Molecular Orchestration of EMT
The changes observed during EMT are precisely controlled by a complex network of molecular players and signaling pathways. A set of transcription factors acts as master regulators, directly influencing the expression of genes that dictate cell identity. These include Snail, Slug, ZEB1/2, and Twist, which work to suppress genes characteristic of epithelial cells, such as E-cadherin, while activating genes associated with mesenchymal traits like vimentin and N-cadherin.
Various signaling pathways initiate and regulate the activity of these transcription factors. The Transforming Growth Factor-beta (TGF-β) pathway is one of the most studied inducers of EMT, activating intracellular signals that lead to the expression of these key transcription factors. Other pathways, including Wnt, Notch, Hedgehog, and Receptor Tyrosine Kinase (RTK) pathways, also contribute to EMT by converging to activate or modify the function of Snail, Slug, ZEB1/2, and Twist.
EMT in Healthy Biological Processes
EMT plays roles in normal physiological processes, particularly during organism development and tissue repair.
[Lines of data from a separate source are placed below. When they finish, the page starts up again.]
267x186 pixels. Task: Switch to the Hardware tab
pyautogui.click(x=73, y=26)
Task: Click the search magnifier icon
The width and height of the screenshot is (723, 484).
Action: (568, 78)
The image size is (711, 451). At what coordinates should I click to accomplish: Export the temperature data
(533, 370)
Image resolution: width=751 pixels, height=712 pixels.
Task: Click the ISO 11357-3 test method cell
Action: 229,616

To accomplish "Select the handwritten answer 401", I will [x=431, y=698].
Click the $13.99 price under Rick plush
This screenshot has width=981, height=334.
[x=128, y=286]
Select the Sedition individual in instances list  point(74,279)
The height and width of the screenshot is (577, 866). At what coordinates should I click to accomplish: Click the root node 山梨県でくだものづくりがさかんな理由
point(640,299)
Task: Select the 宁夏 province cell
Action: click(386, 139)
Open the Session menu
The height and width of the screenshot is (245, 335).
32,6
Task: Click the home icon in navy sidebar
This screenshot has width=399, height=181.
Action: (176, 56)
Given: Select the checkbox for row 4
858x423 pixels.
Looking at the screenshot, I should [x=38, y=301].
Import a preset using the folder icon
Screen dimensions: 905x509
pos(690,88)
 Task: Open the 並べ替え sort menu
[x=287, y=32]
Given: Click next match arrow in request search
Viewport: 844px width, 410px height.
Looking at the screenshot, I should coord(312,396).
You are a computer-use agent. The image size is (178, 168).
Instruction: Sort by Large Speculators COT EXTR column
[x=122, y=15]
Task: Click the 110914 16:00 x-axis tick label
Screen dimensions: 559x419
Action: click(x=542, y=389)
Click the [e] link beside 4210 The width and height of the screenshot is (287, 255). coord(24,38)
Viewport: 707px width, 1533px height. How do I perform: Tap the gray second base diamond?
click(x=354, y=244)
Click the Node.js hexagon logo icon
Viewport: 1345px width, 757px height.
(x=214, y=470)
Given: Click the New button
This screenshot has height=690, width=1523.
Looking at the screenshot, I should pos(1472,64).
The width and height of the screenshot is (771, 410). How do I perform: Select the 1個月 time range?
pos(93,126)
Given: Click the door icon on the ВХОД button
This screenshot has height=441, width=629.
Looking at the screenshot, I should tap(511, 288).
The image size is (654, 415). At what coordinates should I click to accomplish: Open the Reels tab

In embryonic development, EMT is essential for shaping the body plan and forming various tissues and organs. During gastrulation, cells in the epiblast, an initial epithelial layer, undergo EMT to migrate and form the mesoderm and endoderm, which are precursors for many tissues and organs.
Neural crest cells delaminate from the neural tube through an EMT-like process. These cells travel to various parts of the embryo, differentiating into diverse cell types, including neurons, glial cells, and cartilage. In adult organisms, EMT contributes to tissue repair and wound healing, allowing epithelial cells at the wound edge to become more mobile and migrate to close the damaged area. This process often involves a partial EMT, where cells temporarily adopt mesenchymal features to facilitate movement, then revert once the wound is closed.
EMT in Disease Progression
Dysregulation of EMT can contribute to the progression of diseases, notably cancer and organ fibrosis. In cancer, EMT enables tumor cells to become aggressive and spread throughout the body, a process known as metastasis. Cancer cells undergo EMT, which allows them to detach from the primary tumor and invade surrounding tissues.
These transformed cancer cells can then enter the bloodstream or lymphatic system, travel to distant sites, and establish new tumors. EMT also contributes to organ fibrosis, a condition characterized by excessive scar tissue formation that can lead to organ dysfunction and failure. In kidney fibrosis, tubular epithelial cells can undergo EMT, transitioning into myofibroblasts that produce large amounts of extracellular matrix proteins, leading to scarring. Similarly, in lung fibrosis, alveolar epithelial cells can undergo EMT, contributing to the development of fibroblastic foci.